Top of Input
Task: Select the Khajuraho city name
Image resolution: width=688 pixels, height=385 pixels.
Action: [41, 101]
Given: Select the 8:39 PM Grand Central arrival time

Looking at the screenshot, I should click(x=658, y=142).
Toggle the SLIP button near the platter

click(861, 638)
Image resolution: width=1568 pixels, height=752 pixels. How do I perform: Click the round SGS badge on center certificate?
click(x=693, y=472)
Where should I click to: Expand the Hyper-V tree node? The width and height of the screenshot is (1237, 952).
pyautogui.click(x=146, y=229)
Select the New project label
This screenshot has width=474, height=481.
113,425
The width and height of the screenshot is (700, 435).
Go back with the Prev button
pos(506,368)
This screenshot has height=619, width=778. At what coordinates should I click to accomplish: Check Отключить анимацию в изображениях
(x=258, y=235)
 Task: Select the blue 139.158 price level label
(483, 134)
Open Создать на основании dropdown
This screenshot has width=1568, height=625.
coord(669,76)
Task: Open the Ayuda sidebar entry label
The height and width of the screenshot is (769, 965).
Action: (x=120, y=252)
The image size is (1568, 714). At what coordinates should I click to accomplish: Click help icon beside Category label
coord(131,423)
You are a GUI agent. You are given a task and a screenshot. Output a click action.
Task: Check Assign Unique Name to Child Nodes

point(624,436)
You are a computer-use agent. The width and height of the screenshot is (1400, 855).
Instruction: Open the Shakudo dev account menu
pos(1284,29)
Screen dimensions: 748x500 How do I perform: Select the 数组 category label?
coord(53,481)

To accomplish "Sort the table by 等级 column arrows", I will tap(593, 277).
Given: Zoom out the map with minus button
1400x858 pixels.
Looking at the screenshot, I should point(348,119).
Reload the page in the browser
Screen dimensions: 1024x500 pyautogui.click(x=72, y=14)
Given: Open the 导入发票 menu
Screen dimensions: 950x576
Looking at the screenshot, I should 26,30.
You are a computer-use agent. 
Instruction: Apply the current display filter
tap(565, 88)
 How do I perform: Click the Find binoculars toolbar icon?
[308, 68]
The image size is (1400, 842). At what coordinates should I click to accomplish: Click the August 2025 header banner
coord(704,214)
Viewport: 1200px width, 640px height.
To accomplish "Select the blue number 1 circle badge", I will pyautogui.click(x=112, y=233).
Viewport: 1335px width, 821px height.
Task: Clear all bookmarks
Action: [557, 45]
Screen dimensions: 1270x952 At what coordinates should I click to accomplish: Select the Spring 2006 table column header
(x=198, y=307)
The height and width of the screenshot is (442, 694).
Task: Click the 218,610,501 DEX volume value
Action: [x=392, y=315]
Bottom of Input
● What the task asks
Write every record above out again exactly as it stands.

● Answer below
Task: Select the Khajuraho city name
Image resolution: width=688 pixels, height=385 pixels.
Action: [41, 101]
Given: Select the 8:39 PM Grand Central arrival time

Looking at the screenshot, I should click(x=658, y=142).
Toggle the SLIP button near the platter

click(861, 638)
Image resolution: width=1568 pixels, height=752 pixels. How do I perform: Click the round SGS badge on center certificate?
click(x=693, y=472)
Where should I click to: Expand the Hyper-V tree node? The width and height of the screenshot is (1237, 952).
pyautogui.click(x=146, y=229)
Select the New project label
This screenshot has width=474, height=481.
113,425
The width and height of the screenshot is (700, 435).
Go back with the Prev button
pos(506,368)
This screenshot has height=619, width=778. At what coordinates should I click to accomplish: Check Отключить анимацию в изображениях
(x=258, y=235)
 Task: Select the blue 139.158 price level label
(483, 134)
Open Создать на основании dropdown
This screenshot has width=1568, height=625.
coord(669,76)
Task: Open the Ayuda sidebar entry label
The height and width of the screenshot is (769, 965).
Action: (x=120, y=252)
The image size is (1568, 714). At what coordinates should I click to accomplish: Click help icon beside Category label
coord(131,423)
You are a GUI agent. You are given a task and a screenshot. Output a click action.
Task: Check Assign Unique Name to Child Nodes

point(624,436)
You are a computer-use agent. The width and height of the screenshot is (1400, 855).
Instruction: Open the Shakudo dev account menu
pos(1284,29)
Screen dimensions: 748x500 How do I perform: Select the 数组 category label?
coord(53,481)

To accomplish "Sort the table by 等级 column arrows", I will tap(593, 277).
Given: Zoom out the map with minus button
1400x858 pixels.
Looking at the screenshot, I should point(348,119).
Reload the page in the browser
Screen dimensions: 1024x500 pyautogui.click(x=72, y=14)
Given: Open the 导入发票 menu
Screen dimensions: 950x576
Looking at the screenshot, I should 26,30.
You are a computer-use agent. 
Instruction: Apply the current display filter
tap(565, 88)
 How do I perform: Click the Find binoculars toolbar icon?
[308, 68]
The image size is (1400, 842). At what coordinates should I click to accomplish: Click the August 2025 header banner
coord(704,214)
Viewport: 1200px width, 640px height.
To accomplish "Select the blue number 1 circle badge", I will pyautogui.click(x=112, y=233).
Viewport: 1335px width, 821px height.
Task: Clear all bookmarks
Action: [557, 45]
Screen dimensions: 1270x952 At what coordinates should I click to accomplish: Select the Spring 2006 table column header
(x=198, y=307)
The height and width of the screenshot is (442, 694).
Task: Click the 218,610,501 DEX volume value
Action: [x=392, y=315]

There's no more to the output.